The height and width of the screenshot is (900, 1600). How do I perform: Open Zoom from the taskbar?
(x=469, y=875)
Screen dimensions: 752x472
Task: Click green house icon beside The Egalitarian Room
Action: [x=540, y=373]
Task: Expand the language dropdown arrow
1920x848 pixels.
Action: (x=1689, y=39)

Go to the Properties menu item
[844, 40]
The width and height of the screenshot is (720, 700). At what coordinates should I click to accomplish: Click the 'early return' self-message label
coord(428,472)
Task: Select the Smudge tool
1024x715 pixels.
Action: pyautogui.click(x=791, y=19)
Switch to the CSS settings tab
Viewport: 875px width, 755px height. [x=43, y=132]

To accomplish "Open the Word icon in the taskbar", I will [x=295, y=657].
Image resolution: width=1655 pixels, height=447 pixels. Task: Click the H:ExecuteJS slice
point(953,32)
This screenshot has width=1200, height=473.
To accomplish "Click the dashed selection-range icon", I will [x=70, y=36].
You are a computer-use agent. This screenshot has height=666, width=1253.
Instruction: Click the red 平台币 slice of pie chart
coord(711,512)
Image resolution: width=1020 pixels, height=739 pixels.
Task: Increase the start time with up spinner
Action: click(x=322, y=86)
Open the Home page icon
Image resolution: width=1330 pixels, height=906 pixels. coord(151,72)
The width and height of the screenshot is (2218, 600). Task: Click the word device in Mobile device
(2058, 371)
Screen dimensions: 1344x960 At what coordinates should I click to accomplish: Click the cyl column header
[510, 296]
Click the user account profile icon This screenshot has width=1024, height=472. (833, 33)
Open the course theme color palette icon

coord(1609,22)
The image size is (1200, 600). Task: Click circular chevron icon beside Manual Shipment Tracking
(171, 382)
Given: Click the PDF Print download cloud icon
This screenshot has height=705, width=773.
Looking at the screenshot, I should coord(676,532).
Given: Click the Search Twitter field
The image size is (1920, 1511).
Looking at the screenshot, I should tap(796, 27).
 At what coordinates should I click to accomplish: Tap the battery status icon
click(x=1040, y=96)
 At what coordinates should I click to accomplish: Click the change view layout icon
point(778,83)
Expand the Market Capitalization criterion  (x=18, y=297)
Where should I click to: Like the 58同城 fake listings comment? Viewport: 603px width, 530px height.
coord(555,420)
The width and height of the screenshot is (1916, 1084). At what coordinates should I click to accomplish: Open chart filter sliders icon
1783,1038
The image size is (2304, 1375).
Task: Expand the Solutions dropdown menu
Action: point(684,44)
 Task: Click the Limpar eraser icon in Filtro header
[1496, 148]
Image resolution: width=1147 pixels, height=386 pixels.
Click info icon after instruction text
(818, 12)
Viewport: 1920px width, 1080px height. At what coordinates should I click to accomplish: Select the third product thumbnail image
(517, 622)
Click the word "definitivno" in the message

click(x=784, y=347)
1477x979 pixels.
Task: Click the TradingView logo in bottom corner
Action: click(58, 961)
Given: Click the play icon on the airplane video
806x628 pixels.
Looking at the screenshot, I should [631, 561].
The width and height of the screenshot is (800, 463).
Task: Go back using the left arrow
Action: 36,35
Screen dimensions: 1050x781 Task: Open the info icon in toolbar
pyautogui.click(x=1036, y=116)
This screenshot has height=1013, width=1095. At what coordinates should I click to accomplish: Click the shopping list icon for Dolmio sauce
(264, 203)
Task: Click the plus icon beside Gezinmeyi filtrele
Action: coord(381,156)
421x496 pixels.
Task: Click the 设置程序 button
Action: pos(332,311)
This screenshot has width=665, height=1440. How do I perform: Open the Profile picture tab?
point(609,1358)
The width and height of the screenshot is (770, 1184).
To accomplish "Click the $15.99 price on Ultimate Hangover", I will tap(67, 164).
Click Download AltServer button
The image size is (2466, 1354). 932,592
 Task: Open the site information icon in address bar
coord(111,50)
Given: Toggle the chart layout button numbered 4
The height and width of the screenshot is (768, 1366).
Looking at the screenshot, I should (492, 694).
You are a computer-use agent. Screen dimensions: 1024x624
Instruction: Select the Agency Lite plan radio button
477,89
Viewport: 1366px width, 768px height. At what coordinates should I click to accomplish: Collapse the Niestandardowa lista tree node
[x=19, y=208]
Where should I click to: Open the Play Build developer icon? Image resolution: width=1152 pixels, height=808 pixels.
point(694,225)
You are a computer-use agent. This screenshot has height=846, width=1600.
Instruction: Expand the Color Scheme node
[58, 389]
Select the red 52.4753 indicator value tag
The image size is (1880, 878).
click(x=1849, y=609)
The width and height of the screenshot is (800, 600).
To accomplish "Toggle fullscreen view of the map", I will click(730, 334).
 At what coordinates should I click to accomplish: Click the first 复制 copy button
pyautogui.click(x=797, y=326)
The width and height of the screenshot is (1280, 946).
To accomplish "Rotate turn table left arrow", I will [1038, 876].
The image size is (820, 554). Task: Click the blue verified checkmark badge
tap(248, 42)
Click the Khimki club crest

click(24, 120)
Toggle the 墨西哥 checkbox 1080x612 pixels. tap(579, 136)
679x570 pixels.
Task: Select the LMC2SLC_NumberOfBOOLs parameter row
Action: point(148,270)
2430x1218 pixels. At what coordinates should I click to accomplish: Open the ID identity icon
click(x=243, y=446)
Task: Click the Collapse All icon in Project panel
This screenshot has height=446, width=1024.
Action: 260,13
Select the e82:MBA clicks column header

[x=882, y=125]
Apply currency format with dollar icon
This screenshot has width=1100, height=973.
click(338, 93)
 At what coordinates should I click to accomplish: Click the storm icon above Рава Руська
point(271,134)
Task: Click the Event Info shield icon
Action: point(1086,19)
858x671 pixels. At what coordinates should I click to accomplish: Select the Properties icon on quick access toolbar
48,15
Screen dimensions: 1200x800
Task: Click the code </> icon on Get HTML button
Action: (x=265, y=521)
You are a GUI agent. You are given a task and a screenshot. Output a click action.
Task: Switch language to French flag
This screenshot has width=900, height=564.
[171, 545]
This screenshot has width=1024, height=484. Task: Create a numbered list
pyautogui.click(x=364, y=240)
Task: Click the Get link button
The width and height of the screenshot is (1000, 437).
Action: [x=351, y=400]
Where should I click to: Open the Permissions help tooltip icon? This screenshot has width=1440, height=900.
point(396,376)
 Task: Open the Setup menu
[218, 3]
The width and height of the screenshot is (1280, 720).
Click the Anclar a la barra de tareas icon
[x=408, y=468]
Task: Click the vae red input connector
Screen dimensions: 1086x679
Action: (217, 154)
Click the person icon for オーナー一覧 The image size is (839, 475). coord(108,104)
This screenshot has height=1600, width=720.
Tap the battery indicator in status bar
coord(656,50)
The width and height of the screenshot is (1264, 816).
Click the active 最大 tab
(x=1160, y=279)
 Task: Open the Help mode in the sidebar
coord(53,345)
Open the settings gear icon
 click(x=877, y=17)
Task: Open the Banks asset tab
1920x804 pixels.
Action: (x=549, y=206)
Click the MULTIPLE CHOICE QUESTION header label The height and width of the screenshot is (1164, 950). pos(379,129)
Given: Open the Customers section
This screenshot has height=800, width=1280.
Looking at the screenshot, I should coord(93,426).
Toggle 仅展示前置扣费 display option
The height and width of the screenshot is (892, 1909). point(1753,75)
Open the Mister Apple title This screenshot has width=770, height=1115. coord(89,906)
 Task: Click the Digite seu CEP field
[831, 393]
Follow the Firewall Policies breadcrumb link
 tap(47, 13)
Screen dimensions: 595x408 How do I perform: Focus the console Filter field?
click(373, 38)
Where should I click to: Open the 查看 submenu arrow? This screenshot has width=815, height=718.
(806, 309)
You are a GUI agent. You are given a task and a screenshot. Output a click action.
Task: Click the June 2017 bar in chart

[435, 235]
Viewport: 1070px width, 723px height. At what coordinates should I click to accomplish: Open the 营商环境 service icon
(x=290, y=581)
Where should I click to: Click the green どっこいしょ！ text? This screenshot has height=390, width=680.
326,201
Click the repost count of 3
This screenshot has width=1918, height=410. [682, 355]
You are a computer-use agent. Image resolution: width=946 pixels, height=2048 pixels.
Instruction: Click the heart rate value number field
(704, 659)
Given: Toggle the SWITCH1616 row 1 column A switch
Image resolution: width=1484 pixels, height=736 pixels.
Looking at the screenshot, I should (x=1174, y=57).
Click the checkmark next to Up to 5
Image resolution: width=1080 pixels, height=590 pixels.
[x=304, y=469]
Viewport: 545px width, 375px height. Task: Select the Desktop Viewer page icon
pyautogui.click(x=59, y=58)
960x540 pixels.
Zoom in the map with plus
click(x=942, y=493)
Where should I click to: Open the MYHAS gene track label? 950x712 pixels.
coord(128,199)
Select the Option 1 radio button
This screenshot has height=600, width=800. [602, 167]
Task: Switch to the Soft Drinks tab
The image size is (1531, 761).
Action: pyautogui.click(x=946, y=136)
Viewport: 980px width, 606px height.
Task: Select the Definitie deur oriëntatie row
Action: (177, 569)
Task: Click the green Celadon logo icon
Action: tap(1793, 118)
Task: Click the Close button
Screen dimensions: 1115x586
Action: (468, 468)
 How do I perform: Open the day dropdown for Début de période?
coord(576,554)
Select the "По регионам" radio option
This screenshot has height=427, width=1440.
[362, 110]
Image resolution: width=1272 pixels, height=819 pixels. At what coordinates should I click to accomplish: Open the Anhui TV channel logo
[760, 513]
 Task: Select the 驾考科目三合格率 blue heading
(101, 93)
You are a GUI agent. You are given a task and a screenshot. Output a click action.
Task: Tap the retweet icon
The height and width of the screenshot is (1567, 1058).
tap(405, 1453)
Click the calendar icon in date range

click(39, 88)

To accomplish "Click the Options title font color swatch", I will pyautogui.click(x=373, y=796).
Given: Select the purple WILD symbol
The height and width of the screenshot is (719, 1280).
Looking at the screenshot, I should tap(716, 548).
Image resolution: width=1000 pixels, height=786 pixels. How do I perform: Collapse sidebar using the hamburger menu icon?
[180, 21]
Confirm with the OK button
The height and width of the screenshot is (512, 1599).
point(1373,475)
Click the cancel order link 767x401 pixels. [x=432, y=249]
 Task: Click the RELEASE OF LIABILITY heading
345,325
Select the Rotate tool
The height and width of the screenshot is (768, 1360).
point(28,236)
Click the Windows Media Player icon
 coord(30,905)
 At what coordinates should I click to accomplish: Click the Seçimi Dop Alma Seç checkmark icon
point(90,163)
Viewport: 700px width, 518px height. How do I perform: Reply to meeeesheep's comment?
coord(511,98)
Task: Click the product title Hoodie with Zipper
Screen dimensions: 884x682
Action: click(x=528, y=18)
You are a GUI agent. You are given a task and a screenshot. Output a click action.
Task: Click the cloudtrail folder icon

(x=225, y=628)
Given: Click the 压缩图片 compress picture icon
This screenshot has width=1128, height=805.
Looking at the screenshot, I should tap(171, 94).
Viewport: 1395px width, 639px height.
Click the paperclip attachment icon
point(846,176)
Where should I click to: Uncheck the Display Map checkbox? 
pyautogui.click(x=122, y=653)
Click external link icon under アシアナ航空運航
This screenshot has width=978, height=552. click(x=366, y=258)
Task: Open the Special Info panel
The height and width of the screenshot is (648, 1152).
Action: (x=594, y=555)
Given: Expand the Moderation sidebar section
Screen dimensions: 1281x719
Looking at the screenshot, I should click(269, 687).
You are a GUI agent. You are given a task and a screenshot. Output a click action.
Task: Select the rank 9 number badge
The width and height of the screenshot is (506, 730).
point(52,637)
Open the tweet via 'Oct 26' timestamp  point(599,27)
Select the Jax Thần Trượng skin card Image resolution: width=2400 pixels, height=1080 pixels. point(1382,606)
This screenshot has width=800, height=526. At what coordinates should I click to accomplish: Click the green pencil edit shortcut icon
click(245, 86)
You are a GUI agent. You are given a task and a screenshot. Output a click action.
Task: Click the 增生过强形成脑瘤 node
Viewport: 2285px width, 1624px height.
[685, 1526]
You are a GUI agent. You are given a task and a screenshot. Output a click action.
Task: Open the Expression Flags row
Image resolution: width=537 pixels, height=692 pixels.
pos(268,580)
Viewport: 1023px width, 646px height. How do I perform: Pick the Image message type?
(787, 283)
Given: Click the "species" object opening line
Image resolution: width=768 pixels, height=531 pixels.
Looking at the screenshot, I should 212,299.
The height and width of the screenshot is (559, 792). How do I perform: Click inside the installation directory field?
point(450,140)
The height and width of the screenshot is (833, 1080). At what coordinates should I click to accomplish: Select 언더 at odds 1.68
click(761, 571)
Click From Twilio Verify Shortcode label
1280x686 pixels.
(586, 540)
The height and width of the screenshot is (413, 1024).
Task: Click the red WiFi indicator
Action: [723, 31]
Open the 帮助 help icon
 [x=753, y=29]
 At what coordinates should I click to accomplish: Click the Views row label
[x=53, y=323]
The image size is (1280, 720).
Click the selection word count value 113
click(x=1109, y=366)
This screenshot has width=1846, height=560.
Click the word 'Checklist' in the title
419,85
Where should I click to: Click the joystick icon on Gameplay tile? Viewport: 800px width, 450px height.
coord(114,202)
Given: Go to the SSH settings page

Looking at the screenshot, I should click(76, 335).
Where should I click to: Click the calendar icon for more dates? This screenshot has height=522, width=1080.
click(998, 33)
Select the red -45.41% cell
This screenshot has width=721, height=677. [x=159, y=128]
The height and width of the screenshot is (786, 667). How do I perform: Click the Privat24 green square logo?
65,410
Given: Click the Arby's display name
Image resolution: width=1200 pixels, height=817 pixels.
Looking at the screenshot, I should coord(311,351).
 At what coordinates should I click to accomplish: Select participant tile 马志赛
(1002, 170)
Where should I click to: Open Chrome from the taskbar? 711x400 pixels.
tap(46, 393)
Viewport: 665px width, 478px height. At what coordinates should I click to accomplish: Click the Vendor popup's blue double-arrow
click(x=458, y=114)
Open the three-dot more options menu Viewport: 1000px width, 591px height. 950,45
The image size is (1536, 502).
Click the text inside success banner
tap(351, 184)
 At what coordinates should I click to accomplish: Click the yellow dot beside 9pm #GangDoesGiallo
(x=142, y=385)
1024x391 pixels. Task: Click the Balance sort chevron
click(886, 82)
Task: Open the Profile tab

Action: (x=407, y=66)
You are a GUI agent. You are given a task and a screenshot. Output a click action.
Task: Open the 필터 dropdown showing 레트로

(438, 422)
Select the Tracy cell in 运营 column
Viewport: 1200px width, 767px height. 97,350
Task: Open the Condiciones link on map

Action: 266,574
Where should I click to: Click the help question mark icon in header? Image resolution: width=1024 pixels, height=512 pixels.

**WHAT THE TASK REQUIRES**.
For each line above that includes the word "computer", make a copy of that line.

**TASK OUTPUT**.
You are a computer-use agent. This screenshot has height=666, width=1253.
You are a computer-use agent. Screen dimensions: 1024x624
You are a computer-use agent. This screenshot has height=846, width=1600.
You are a computer-use agent. Image resolution: width=946 pixels, height=2048 pixels.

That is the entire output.